| Given problem 1 |
In the game telemetry article, what average non-skip rate does the Call of Duty: World War II team report for its fun survey?
| Given problem 2 |
Repeat the game telemetry article word for word from "Much of the" up to and including "starting another session.".

| Extract to read |
((

At Velocity Berlin 2019, we were asked to give a talk to a crowd of largely non-game developers, on how games make gather and analyse telemetry in order to improve the experience of players. In this post, we’ll recap what we talked about, and provide links for further reading!

Jon and Paris on stage at Velocity Berlin 2019. Photo: Tim Nugent

This talk was largely a literature review of advice and techniques from game developers, and we’re tremendously grateful for their generous sharing of knowledge. In particular, three stand-out talks from GDC were hugely useful:

We’d also like to thank Tony Albrecht from Riot Games, whose advice helped us put this talk together.

In order to talk about how games use data, we’ll break the discussion down into four main topics: what data is gathered, how that data is gathered, how the data is analysed, and how the changes are deployed.

What Data is Gathered

Much of the data that games gather is not unique to games. Just about every product out there collects data on when it’s launched, how long the session lasts for, and how much interaction the user has with it; by gathering this data, it becomes possible to understand patterns of usage in terms of sessions.

There are three critical metrics that need to be gathered in order to gain a rough understanding of how a game is used:

  • Session duration: how much time elapses between the user starting and finishing a stretch of interaction.
  • Session interval: how long the user waits before starting another session.
  • Session depth: how many interactions the user has in each session.

It’s important to note that you can’t analyse these individually. If the average session interval is decreasing, that may indicate that people are coming back to play more and more, but it could also mean that players are opening the game, checking to see if there’s anything new, and then immediately leaving.

By gathering this data, it becomes possible to get a picture of the number of daily, weekly and monthly active users for the game. These figures represent how many unique users had a session in the game over the specified period; generally, you want this to be going up over time, though players tend to drop off a game over time. Daily active users counts tend to be quite spiky, because of players who hear about new content and updates and jump into the game, but don’t stick around for long. As a result, monthly active users tends to be the main reported figure, because it effectively smoothes out trends in player population; in the 2018 annual report for Activision Blizzard, one of the key figures that they highlighted was MAU across Activision, Blizzard and King.

The quarterly MAU figures for Activision Blizzard, from September 30 2017 to December 31 2018.

In addition to these standard metrics, there are also data points that are unique to games. These tend to vary based on the type of game, but generally include things like score, death, level number, and position. Position is a particularly interesting one, because it’s very easy to visualise and plot against other key events – we’ll come back to this in a moment.

However, these concrete measurements of player behaviour aren’t good at getting an understanding of whether the player enjoyed themselves in the game. To fix this gap, Call of Duty: World War II directly asks their players if they had fun, using a single yes/no question that’s designed to minimise the burden of answering. Interestingly, the development team reports an average non-skip rate of between 60-80%, even when the answer order randomisation places the option to skip as the default. This is significantly higher than they expect.

The Call of Duty: WW2 fun survey.

Finally, games typically record performance data on how smoothly the game is running. Games typically aim to play at 60 frames per second, which means that each frame has only 16.6 milliseconds to render. When you have only about a dozen milliseconds to render, every one of them counts.

))

(Lines of data)
((

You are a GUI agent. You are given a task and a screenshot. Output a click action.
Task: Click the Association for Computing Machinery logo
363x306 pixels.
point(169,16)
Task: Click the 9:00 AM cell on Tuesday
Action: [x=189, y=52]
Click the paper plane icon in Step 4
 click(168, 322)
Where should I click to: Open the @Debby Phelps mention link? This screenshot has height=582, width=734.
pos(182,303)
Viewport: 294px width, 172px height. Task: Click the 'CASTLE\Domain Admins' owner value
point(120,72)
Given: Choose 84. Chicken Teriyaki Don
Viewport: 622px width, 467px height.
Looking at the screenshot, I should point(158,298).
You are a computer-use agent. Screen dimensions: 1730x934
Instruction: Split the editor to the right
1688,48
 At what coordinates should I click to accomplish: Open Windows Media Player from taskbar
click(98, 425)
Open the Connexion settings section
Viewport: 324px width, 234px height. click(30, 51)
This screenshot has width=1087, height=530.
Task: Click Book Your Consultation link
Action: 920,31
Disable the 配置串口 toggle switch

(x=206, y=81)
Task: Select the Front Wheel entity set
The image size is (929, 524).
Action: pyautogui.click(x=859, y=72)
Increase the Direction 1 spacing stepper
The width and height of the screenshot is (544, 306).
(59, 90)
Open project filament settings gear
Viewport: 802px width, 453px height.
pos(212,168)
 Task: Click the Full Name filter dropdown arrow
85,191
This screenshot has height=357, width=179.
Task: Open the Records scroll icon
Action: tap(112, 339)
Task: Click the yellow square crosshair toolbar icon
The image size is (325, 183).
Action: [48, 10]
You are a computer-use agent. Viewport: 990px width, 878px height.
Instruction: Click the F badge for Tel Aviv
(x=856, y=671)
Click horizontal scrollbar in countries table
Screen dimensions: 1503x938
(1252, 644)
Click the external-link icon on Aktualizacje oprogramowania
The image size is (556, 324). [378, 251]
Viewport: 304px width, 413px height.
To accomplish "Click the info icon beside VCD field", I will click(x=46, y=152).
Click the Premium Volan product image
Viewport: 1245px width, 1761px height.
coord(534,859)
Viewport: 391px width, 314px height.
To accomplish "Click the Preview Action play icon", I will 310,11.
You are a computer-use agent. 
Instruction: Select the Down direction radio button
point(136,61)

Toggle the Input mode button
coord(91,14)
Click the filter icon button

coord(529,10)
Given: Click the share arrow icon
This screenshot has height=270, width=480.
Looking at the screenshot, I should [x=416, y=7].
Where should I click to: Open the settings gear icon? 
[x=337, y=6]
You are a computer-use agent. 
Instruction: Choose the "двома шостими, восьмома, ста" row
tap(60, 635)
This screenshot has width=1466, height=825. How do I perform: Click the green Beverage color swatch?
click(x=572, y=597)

))

| Reply 1 |
Between 60 and 80%.

| Reply 2 |
Much of the data that games gather is not unique to games. Just about every product out there collects data on when it’s launched, how long the session lasts for, and how much interaction the user has with it; by gathering this data, it becomes possible to understand patterns of usage in terms of sessions.

There are three critical metrics that need to be gathered in order to gain a rough understanding of how a game is used:

  • Session duration: how much time elapses between the user starting and finishing a stretch of interaction.
  • Session interval: how long the user waits before starting another session.